Abuelas y madres a la misma vez
Los retos y recompensas de quienes, por ausencia de sus hijos, se encargan de criar a sus nietos
Cerca de 2.7 millones de abuelos estadounidenses están a cargo de la crianza de sus nietos. Crédito: Shutterstock
Mientras sus amigas contemporáneas se la pasan de médico en médico para sanar sus achaques de salud, María Luna solo tiene tiempo para tomar clases de paternidad o llevar a su nieta a clases de danza, natación o karate.
Y es que el nombre de esta abuela de 61 años de edad, residente de Los Ángeles, se suma a las estadísticas de la Oficina del Censo que muestran que, a nivel nacional, en Estados Unidos hay cerca de 2.7 millones de abuelos a cargo de la crianza de sus nietos. De acuerdo con los datos, 1.6 millones tienen edades que van de los 30 a 50 años y un poco más de 1 millón tiene 60 o más.
“Estamos viendo cada vez más estos casos en la sociedad actual”, dice la psicóloga Vivían López, con práctica privada en Los Ángeles. “Y se dan por razones que van desde situaciones de negligencia hasta abuso físico y sexual que estos menores sufren por parte de sus padres biológicos; así como por drogadicción, alcoholismo, enfermedad o encarcelamiento de los papás”.
Los desafíos
Y aunque la mayoría de los abuelos prefieren tomar la custodia de sus nietos para evitar que sean puestos en hogares de crianza, para muchos de ellos resulta todo un desafío.
“El problema que se ve en los abuelos (en especial en las abuelas) que terminan siendo padres de sus nietos es que, muchas veces, algunos de ellos están ya cansados o padecen de enfermedades crónicas (como la diabetes, alta presión o enfermedades del corazón) que se empeoran ante el estrés que les produce el volver a la tarea de la crianza”, resalta López.
Y aunque existen estos casos con panoramas un poco complicados, están también los abuelos saludables que se sienten felices por estar criando a sus nietos, con la paz y la tranquilidad que les da el saber que ellos están seguros bajo su custodia, cuidado, amor y protección.
Este es el caso de Luna, quien dice sentirse afortunada de estar criando a su nieta Iveliz (hoy de 9 años) con salud y la energía que ésta le ha inyectado a su vida.
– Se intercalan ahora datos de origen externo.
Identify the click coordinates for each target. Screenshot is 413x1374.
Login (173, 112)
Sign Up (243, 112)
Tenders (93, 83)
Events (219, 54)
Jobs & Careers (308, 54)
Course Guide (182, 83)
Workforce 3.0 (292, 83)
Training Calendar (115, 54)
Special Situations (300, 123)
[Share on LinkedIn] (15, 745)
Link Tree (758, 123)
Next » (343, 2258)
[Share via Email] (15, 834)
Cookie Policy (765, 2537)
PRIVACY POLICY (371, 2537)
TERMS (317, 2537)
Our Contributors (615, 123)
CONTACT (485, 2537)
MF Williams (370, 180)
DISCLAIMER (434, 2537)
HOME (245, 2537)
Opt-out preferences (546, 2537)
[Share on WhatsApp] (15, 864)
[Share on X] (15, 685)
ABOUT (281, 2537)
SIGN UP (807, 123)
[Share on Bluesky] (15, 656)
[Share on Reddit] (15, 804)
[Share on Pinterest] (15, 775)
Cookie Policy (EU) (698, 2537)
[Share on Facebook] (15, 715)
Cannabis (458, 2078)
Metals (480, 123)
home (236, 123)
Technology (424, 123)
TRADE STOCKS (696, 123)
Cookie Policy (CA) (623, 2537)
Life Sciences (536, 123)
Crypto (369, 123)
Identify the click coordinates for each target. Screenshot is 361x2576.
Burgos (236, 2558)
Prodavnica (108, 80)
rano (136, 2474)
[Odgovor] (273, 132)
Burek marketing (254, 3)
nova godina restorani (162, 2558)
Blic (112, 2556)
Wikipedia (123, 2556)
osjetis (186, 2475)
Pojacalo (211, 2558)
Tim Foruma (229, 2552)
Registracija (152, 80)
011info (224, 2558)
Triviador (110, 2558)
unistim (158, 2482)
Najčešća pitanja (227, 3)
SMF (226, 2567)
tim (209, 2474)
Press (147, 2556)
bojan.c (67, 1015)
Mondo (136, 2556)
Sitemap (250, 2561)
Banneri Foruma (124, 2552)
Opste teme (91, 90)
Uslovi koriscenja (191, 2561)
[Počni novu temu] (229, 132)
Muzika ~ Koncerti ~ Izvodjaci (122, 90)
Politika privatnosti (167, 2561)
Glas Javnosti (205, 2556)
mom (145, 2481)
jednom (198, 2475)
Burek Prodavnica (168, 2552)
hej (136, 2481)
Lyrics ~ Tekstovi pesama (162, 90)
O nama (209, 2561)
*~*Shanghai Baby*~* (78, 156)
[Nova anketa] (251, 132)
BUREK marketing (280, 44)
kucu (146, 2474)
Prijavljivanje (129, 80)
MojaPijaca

“Yo no tengo tiempo de pensar en dolores ni achaques. Mi tiempo está para llevarla a ella a todas las clases que necesita para quemar tanta energía. Soy una abuela muy ocupada”, expresa Luna, entre risas. “Esta experiencia de volver a ser madre en esta etapa de mi vida ha sido muy gratificante, porque estoy mucho más madura, más tranquila. He aprendido mucho sobre las buenas técnicas de la crianza y me he dado cuenta no estoy sola en la tarea de criar a los nietos”.

Recomendaciones
Basándose en su experiencia, María Luna aconseja:
- Tomar decisiones pensando siempre en el bienestar de la criatura
- Educarse sobre las técnicas de disciplina y comunicación de la buena crianza
- Llenarse de tranquilidad y paciencia para criar de la mejor manera a ese nieto o nieta
- Darles mucho amor y el apoyo incondicional que necesitan en su crianza
- Identificar los errores que, tal vez, cometieron en la crianza de sus hijos para evitarlos en la de los nietos
- Ver la crianza de los nietos como una nueva etapa de la vida que los llena de alegría y vida a pesar de las circunstancias.
La psicóloga Vivían López, por su parte, aconseja:
- Mantenerse lo más saludable posible para evitar que la salud se interponga en la crianza de los nietos que, en la mayoría de los casos, se siente mucho más estables estando bajo el cuidado de los familiares que los quieren.
- Buscar el apoyo y el respaldo de sus otros familiares
- Buscar información y asistencia de las organizaciones y agencias sociales, como por ejemplo: Grandparents as Parents (grandparentsasparents.org) en California; y el Centro de Recursos para Abuelos del Departamento para Personas Mayores de la Ciudad de Nueva York (www.nyc.gov)
- También pueden buscar referencias, información y respaldo en el Centro de Información para Abuelos, auspiciado por la Asociación Americana de Personas Retiradas (AARP)
- Buscar apoyo y referencias en las escuelas de los menores
- Crear un puente de apoyo con los maestros de los menores que pueden ayudar en las tareas de modificación de comportamientos o cimentar seguridad.